When Jack was upset that Marion gave the blow job to the "friend" who was "not a boyfriend", Marion hurriedly defended: "We're really nothing. It's not an unforgettable relationship. A blow job is really nothing. The big deal. You know, it was a terrorist attack, and Bush was elected, and what globalization, the greenhouse effect... The blow job really doesn't matter."
Reminds me of someone saying we were in 2008. What happened in 2008? Snow disasters, riots, earthquakes, Olympic Games, economic crisis... One after another explosive news, we are dizzy. It is too late to be happy, too late to be sad, and can only passively receive until numbness. We subconsciously choose apathy in response to the overload of information. And then lose patience, impetuous intolerable.
The film goes to great lengths to express this point of view: in
addition to the narration, the high-decibel and high-speed dialogue
Jack has been filming the camera (Marion: The camera turns you into a bystander, and pulls it out of the scene, superficial. record and lose the sense of being there) a
lot of scenes of talking and running on the street (thus the dialogue becomes short and superficial)
always insinuating the international situation (from terrorist attacks, Bush to Thai child prostitutes)

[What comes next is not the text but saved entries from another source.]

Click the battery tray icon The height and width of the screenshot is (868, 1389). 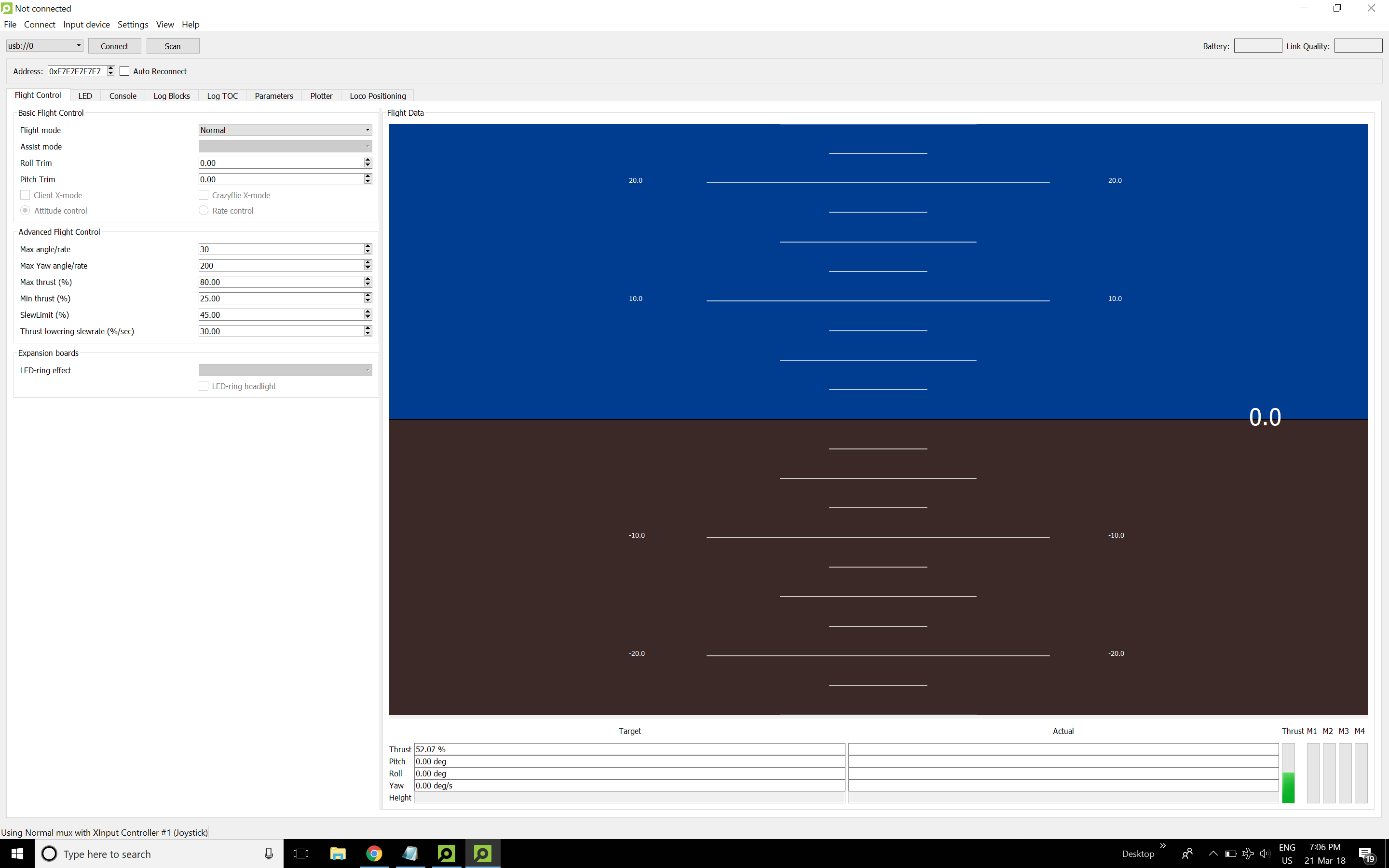(1231, 854)
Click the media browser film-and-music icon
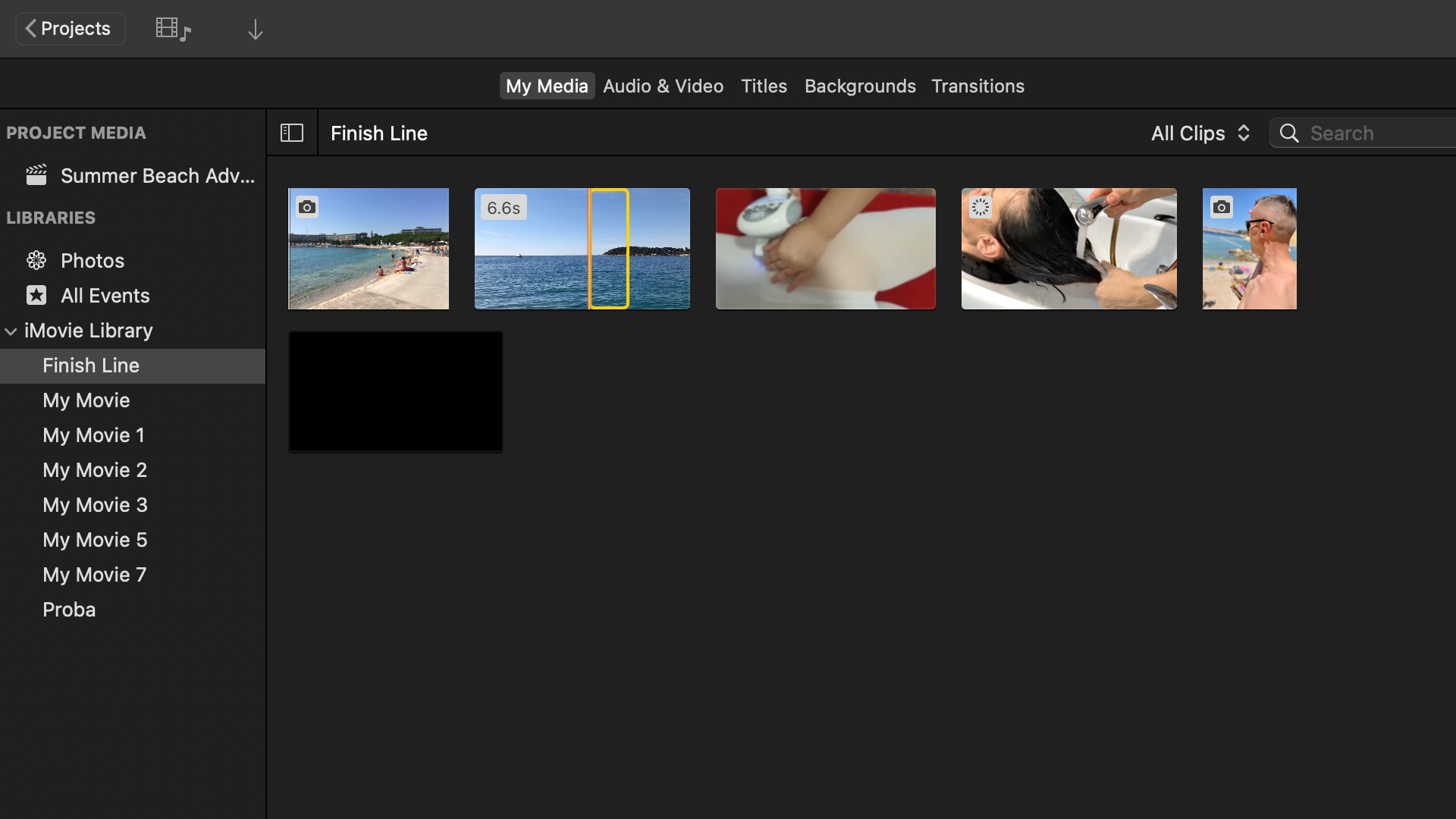Image resolution: width=1456 pixels, height=819 pixels. [x=173, y=30]
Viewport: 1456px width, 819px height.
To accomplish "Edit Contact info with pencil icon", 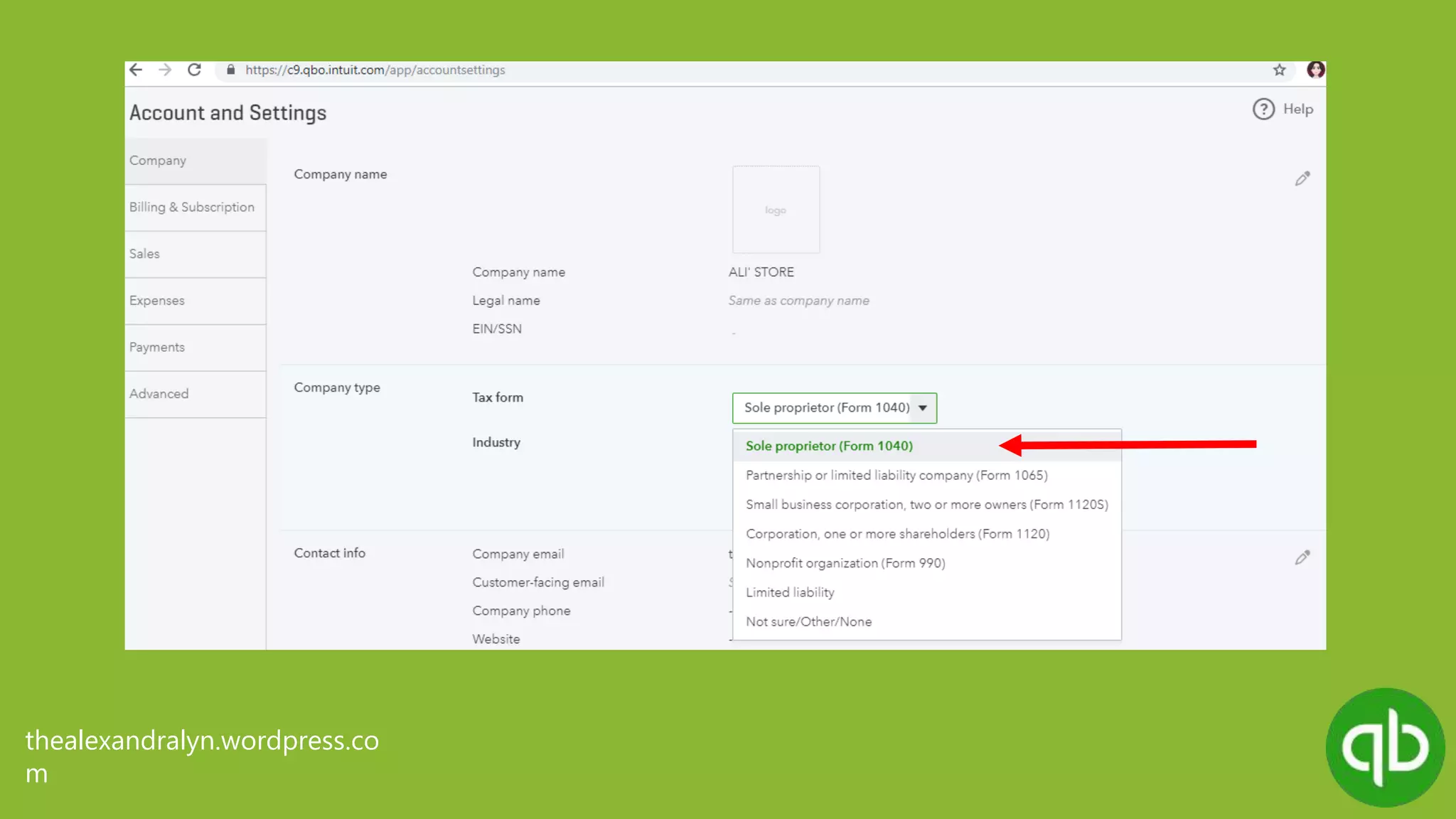I will click(1302, 557).
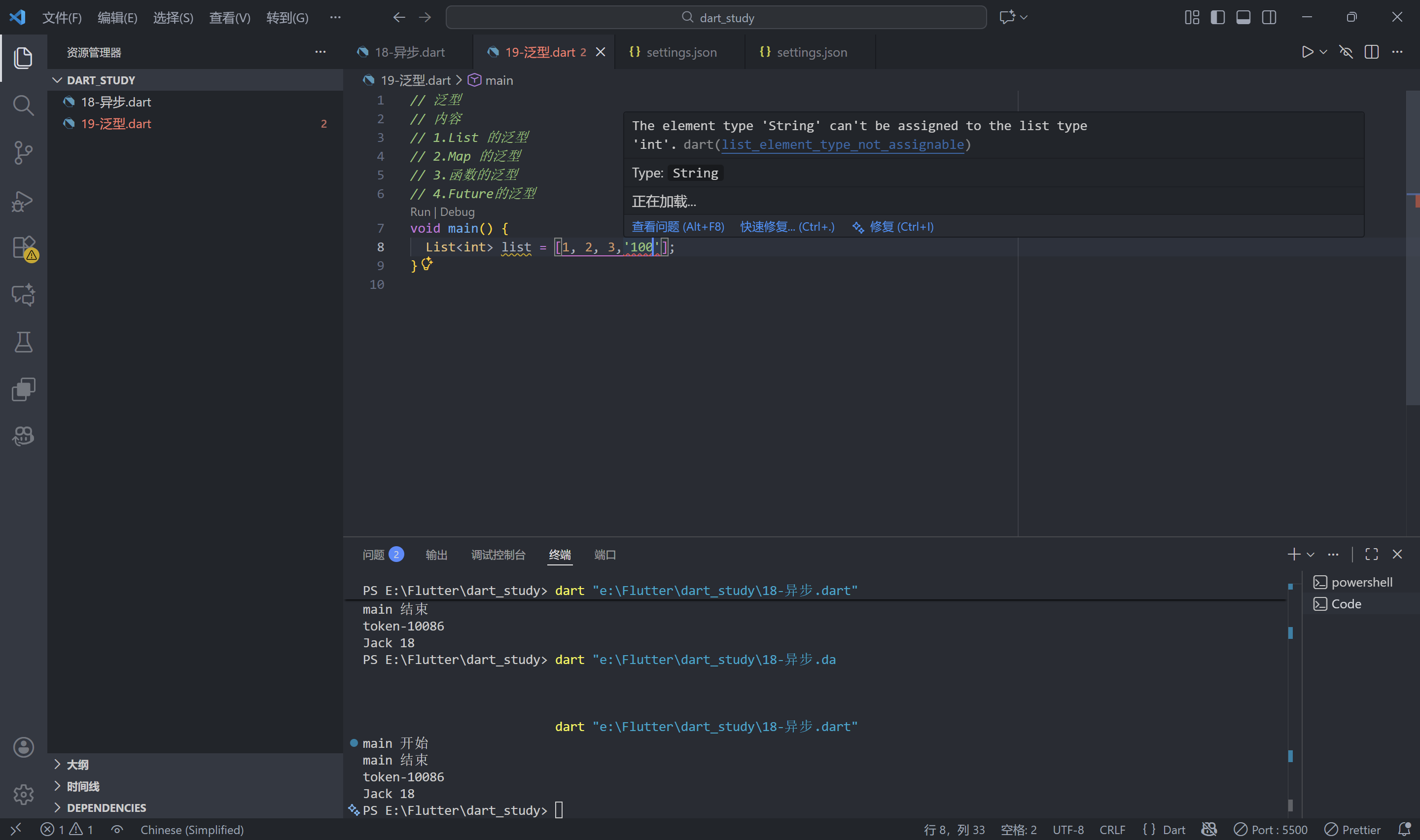Collapse the DART_STUDY folder section

[x=57, y=80]
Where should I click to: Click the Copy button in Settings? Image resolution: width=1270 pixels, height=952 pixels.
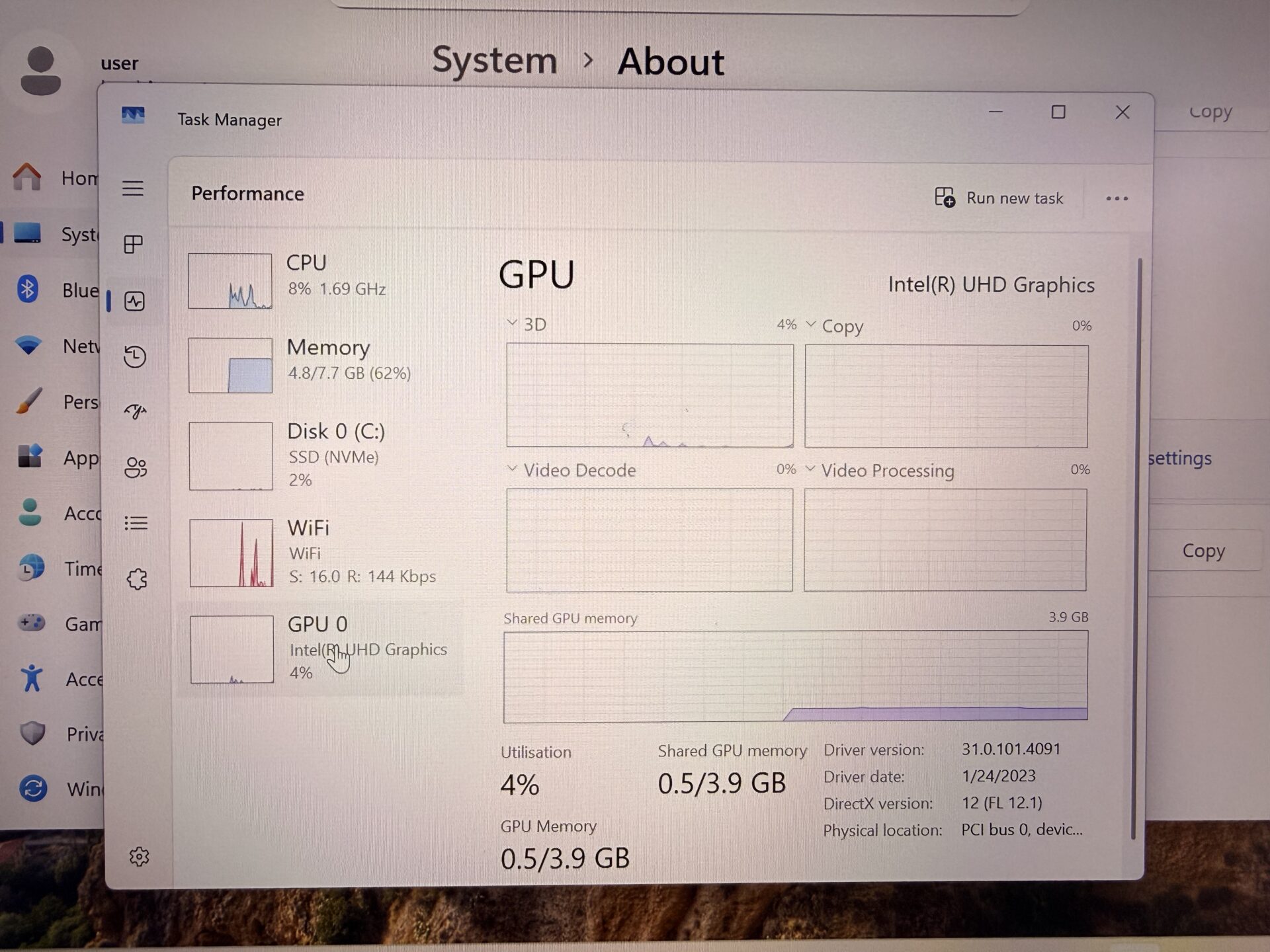pyautogui.click(x=1203, y=551)
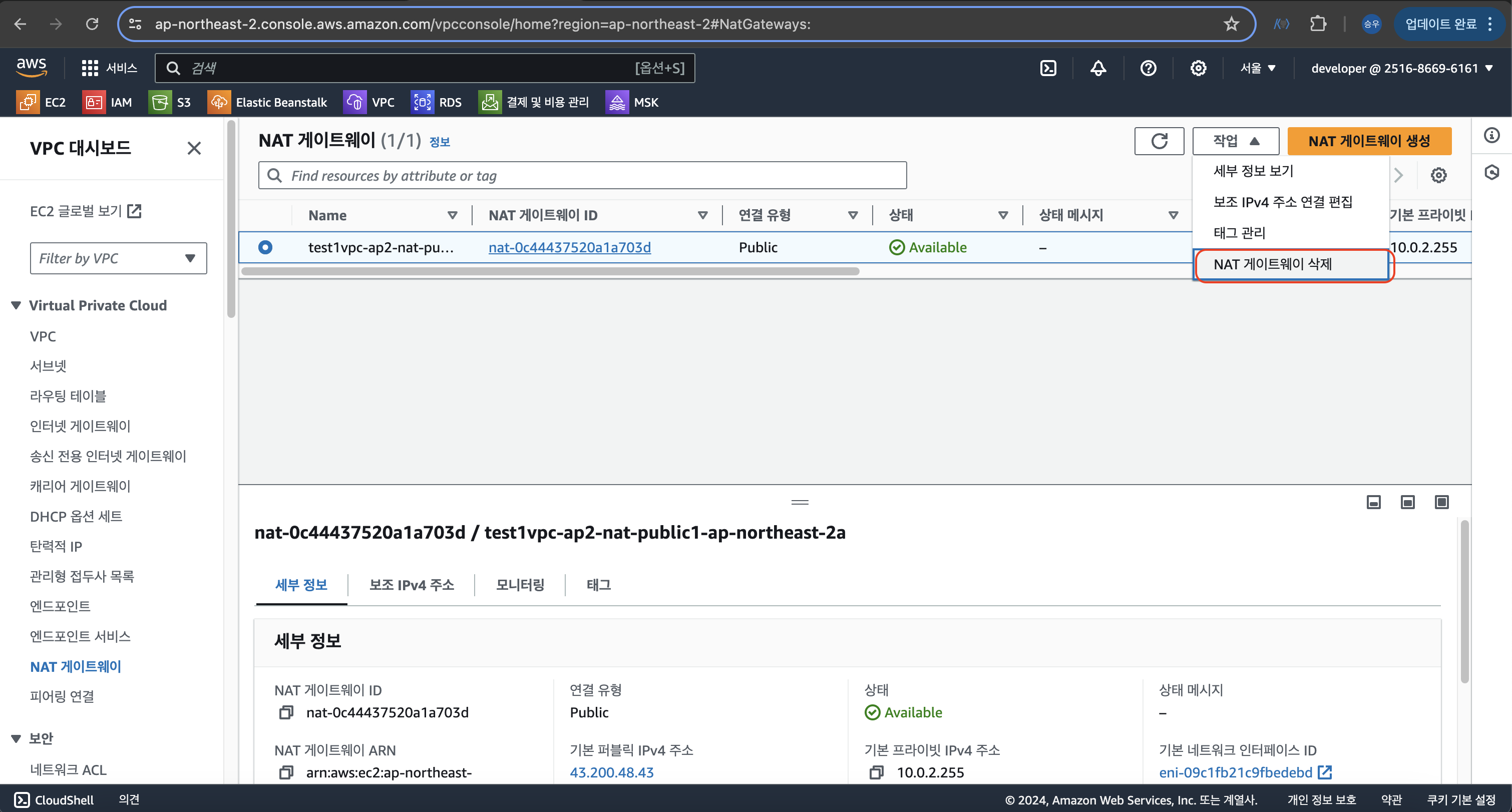Open the nat-0c44437520a1a703d link
1512x812 pixels.
pos(569,247)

a few The first fast food restaurant to appear (it's fast food, not a laid-back open-air cafe)
Jack must be
a woman who sits in front of a computer and surfs the Internet easily and loses control (Marion's mother, the wife who was robbed...)
—— Straight through The theme of the whole film: men and women who have been dating for two years, say "love you", but never really know each other.
The first impression is that there are no ups and downs in the film. Jack's headache is the same from beginning to end, and there is no dramatic change from the foreshadowing to the climax.
But then I thought maybe that's what the director wanted. The air is tight and restless, but he can't tell the reason. It's all trivial things that make people shout.
In this anxious age, where can one find a vent to take a breath?
The two negotiate and analyze with high intensity, with their own narrowness. When Marion was preparing to end this relationship according to his usual style, some subtle touches suddenly inspired the two, and they should give each other another chance. To accept a person, a country, a city, one should be patient to fully understand it.
So Jack finally put his camera down and the two danced in a midnight tavern.